Friday, September 19, 2008

Righteous Kill - Movie Review

RIGHTEOUS KILL (**1/2) - Starring Robert DeNiro, Al Pacino, John Leguizamo, Donnie Wahlberg, Carla Gugino, Curtis "50 Cent" Jackson and Brian Dennehy.
Directed by Jon Avnet.

See it for the treat of watching DeNiro and Pacino act together in one movie, but it's no Heat. It's nowhere near Heat.

The two men have made some poor choices since their 1995 teaming. They've both had good projects too, but I can't help but look at DeNiro and think "15 Minutes? Hide & Seek?" or at Pacino and wonder "Two for the Money? 88 Minutes?"

I read the original script called for Pacino's character to be a couple decades younger than DeNiro's, and that makes sense. Pacino keeps joking that DeNiro's his role model, things like that. In real life, Al has a couple years on Robert.

It seems a series of criminals who have been getting off on technicalities have been getting murdered, and the killer leaves behind poems. So the cynical cops investigating don't mind the bad guys getting snuffed, but they recognize they have a serial killer out there and they need to stop him. It doesn't take long (and the preview gives this away) for them to figure out that the killer must be a cop as well.

Having seen two Avnet movies within a week of each other (the other being 88 Minutes), I noticed something exploitive about how he treats his women. 88 Minutes had a killer who likes to string his women up and cut them, so that they slowly bleed to death while he's raping them. There's only one main female character in Righteous Kill, and she's a cop who likes rough sex, insomuch that we first think she's getting brutally raped before we find out she's just roleplaying. Carla Gugino must have read the script and muttered, "The things I do to get to work with DeNiro..."

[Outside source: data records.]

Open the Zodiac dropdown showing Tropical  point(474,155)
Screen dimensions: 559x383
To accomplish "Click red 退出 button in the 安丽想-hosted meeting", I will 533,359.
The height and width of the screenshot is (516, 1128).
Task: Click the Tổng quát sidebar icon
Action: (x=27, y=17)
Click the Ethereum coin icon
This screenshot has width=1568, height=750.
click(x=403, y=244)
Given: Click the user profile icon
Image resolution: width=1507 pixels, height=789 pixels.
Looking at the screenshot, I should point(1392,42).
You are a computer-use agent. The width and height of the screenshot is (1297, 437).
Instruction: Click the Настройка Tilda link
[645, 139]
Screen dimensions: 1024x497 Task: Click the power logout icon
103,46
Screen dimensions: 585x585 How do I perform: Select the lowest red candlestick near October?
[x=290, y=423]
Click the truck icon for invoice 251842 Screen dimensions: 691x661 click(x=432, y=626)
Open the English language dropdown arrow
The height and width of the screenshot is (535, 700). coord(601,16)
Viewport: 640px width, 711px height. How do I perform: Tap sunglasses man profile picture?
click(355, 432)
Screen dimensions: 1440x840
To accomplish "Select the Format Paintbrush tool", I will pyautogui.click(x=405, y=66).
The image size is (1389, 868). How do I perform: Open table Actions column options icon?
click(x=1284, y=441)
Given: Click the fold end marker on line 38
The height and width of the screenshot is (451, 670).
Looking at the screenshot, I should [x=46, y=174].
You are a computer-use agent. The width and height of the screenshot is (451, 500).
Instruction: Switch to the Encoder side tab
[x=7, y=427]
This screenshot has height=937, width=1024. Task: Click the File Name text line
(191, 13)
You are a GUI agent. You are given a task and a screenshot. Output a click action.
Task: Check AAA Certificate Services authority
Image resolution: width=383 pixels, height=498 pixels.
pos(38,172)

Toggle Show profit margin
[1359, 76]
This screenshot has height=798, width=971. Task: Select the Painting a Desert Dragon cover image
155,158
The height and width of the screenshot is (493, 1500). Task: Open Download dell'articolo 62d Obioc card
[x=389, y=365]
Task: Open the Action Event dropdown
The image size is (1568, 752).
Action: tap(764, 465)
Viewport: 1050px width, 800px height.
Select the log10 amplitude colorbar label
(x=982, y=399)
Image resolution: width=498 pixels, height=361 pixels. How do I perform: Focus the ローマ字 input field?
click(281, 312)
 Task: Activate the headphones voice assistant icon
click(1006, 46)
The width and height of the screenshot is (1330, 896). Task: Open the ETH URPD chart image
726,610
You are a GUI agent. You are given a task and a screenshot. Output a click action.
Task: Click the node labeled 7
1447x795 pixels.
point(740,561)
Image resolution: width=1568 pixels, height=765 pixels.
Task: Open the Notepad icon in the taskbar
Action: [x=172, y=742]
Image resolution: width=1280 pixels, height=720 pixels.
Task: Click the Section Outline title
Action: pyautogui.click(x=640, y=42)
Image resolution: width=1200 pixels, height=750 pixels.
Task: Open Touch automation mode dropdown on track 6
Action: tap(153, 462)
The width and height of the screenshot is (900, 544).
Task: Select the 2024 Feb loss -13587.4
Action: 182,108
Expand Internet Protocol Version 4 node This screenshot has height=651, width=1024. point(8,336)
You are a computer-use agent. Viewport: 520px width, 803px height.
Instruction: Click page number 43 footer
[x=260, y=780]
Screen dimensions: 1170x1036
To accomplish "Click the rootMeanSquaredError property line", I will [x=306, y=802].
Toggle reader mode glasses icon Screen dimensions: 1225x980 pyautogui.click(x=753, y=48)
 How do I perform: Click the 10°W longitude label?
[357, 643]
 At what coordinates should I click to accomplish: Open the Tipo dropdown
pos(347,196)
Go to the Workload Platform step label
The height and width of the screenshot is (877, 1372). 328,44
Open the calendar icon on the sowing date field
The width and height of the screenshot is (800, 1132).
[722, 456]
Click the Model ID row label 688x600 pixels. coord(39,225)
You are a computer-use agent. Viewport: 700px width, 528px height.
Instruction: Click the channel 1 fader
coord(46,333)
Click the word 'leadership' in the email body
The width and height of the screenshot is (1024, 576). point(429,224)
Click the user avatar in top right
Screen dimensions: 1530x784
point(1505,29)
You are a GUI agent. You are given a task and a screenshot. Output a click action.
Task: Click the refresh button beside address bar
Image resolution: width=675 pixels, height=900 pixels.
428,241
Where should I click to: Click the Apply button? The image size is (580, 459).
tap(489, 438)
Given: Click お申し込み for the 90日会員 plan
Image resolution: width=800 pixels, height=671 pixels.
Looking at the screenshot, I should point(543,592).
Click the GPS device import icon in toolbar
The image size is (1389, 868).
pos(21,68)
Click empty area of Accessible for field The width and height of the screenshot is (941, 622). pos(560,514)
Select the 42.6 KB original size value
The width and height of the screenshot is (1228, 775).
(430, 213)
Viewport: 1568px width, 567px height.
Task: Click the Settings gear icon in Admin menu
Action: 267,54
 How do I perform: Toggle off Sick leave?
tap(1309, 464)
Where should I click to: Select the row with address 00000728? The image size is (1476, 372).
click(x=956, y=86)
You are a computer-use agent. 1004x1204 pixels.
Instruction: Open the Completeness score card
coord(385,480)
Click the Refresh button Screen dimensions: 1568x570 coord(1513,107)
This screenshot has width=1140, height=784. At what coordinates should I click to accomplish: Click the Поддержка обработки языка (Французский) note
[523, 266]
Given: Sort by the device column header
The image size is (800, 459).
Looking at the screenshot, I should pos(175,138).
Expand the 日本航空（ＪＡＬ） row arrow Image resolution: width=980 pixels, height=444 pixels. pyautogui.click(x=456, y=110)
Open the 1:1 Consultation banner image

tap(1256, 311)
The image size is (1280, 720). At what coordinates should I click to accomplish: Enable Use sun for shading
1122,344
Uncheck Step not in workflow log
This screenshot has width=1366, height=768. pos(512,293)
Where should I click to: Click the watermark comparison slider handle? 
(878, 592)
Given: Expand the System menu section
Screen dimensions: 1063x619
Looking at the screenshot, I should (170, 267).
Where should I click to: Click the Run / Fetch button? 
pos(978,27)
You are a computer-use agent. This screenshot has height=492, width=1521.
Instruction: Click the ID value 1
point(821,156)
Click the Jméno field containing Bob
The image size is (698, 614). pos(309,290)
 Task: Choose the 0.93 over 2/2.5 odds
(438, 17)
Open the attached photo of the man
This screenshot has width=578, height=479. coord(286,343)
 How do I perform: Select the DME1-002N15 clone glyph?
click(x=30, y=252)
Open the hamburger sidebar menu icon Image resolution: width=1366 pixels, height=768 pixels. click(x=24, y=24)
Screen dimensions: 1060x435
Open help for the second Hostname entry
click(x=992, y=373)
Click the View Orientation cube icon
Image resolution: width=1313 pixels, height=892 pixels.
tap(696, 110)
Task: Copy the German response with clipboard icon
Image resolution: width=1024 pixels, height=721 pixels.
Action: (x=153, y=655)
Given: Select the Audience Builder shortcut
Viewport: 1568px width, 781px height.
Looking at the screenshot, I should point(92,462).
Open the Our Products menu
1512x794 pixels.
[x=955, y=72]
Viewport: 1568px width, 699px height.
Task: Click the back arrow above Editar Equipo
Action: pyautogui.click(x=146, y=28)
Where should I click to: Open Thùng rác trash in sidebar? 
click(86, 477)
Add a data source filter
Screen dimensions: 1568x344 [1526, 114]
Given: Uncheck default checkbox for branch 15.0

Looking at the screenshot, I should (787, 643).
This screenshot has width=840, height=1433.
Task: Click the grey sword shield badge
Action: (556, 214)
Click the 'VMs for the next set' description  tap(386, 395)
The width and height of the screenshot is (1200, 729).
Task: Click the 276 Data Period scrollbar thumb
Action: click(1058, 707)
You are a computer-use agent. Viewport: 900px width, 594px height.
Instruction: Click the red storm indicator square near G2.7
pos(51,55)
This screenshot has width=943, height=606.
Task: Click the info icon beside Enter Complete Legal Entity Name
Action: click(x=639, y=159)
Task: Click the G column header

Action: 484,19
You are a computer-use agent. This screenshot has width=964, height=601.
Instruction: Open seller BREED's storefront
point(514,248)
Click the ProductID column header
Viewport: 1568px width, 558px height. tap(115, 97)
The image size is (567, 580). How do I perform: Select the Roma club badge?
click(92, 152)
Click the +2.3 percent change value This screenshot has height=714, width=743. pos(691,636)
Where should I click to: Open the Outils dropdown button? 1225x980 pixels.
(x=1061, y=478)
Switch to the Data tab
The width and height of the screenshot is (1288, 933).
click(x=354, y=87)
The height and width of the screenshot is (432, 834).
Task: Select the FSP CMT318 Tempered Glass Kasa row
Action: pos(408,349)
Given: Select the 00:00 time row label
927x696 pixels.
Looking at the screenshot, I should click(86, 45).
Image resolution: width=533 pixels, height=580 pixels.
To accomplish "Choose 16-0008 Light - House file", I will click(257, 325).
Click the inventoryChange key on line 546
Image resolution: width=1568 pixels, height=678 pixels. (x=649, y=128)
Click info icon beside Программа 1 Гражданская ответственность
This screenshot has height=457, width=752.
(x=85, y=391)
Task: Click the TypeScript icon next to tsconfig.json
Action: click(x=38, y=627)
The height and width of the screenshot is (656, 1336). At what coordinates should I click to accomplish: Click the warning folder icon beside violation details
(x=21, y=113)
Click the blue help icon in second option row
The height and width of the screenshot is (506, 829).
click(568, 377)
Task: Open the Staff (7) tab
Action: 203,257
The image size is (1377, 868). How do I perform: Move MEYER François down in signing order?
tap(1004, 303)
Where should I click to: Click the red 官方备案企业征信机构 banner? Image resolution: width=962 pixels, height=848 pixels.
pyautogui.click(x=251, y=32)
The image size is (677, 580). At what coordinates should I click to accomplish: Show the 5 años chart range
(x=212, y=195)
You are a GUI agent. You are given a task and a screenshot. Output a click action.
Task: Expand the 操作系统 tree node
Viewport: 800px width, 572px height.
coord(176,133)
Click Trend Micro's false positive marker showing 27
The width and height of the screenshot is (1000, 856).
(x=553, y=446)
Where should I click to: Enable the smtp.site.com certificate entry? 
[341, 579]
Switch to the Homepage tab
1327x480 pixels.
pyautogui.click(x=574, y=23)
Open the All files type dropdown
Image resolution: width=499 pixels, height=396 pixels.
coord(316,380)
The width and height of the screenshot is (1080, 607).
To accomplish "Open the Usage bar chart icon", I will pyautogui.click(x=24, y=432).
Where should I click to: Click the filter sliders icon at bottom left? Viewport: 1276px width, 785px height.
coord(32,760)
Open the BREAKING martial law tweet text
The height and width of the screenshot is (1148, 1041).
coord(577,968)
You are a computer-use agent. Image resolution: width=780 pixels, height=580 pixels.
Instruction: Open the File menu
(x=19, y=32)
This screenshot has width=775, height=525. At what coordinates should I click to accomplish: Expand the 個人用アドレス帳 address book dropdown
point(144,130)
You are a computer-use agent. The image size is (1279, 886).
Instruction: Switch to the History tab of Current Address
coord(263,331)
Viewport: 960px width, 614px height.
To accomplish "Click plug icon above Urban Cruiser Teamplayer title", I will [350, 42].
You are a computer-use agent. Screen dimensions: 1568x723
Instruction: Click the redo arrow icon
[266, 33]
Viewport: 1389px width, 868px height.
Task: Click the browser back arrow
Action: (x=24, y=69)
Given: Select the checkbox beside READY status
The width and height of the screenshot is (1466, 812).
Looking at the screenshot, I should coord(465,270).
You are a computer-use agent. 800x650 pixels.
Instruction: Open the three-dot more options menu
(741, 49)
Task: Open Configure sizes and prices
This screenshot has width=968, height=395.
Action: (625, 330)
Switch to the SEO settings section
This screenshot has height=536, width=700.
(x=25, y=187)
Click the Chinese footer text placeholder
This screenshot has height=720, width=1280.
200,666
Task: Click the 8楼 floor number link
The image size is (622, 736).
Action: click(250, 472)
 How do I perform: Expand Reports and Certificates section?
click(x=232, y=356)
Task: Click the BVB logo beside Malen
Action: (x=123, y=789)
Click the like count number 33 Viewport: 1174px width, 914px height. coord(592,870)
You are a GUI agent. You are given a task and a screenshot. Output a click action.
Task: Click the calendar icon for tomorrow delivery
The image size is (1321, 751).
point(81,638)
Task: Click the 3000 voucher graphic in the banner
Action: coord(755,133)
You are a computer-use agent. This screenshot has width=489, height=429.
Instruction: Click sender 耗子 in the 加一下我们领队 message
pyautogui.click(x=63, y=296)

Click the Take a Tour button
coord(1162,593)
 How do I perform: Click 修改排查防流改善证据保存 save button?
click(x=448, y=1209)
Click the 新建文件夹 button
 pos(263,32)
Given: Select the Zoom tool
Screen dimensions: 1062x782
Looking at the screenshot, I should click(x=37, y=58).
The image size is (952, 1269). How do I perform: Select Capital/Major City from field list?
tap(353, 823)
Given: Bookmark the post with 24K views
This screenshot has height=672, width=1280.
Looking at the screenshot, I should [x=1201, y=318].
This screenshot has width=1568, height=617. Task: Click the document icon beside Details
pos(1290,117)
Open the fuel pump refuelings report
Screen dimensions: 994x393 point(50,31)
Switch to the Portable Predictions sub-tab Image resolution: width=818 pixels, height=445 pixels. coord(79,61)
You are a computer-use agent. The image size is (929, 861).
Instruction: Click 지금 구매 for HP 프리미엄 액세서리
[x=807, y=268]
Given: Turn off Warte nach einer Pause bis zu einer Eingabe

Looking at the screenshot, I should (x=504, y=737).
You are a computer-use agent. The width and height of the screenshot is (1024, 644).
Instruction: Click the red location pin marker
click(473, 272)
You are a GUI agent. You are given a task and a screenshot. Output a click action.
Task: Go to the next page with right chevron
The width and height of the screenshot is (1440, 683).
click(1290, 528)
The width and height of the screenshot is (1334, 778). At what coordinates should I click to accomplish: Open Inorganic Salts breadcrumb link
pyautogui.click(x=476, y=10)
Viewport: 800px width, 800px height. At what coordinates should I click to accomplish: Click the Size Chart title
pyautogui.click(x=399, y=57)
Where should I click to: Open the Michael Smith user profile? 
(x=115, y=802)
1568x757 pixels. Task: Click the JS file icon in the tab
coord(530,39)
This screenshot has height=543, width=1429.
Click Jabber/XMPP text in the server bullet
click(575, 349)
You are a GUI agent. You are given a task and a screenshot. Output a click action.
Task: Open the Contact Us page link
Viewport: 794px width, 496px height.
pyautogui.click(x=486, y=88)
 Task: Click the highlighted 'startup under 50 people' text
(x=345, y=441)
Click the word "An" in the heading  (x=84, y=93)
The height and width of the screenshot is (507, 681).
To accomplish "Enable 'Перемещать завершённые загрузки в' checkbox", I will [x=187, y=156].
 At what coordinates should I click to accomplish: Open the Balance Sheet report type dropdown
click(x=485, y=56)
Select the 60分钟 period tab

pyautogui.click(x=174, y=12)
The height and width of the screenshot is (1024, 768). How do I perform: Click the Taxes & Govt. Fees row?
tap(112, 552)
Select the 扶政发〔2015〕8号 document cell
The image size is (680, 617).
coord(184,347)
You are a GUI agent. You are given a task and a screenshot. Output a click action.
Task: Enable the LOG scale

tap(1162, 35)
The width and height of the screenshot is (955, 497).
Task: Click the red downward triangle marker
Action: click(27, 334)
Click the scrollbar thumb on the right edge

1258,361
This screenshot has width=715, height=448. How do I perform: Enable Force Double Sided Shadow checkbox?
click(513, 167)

(Which reminds me of the American Express commercial of Tina Fey trying to meet with Martin Scorsese. "I may miss my chance to get kicked to death in a movie." But I digress.)

Righteous Kill was one of those movies where we get an obvious red herring, a more subtle red herring, and then who I thought the actual killer is. But it actually wound up being the subtle red herring. I thought the subtle red herring was too obvious, but with mysteries, I guess it's pretty hard these days to surprise audiences with whodunit.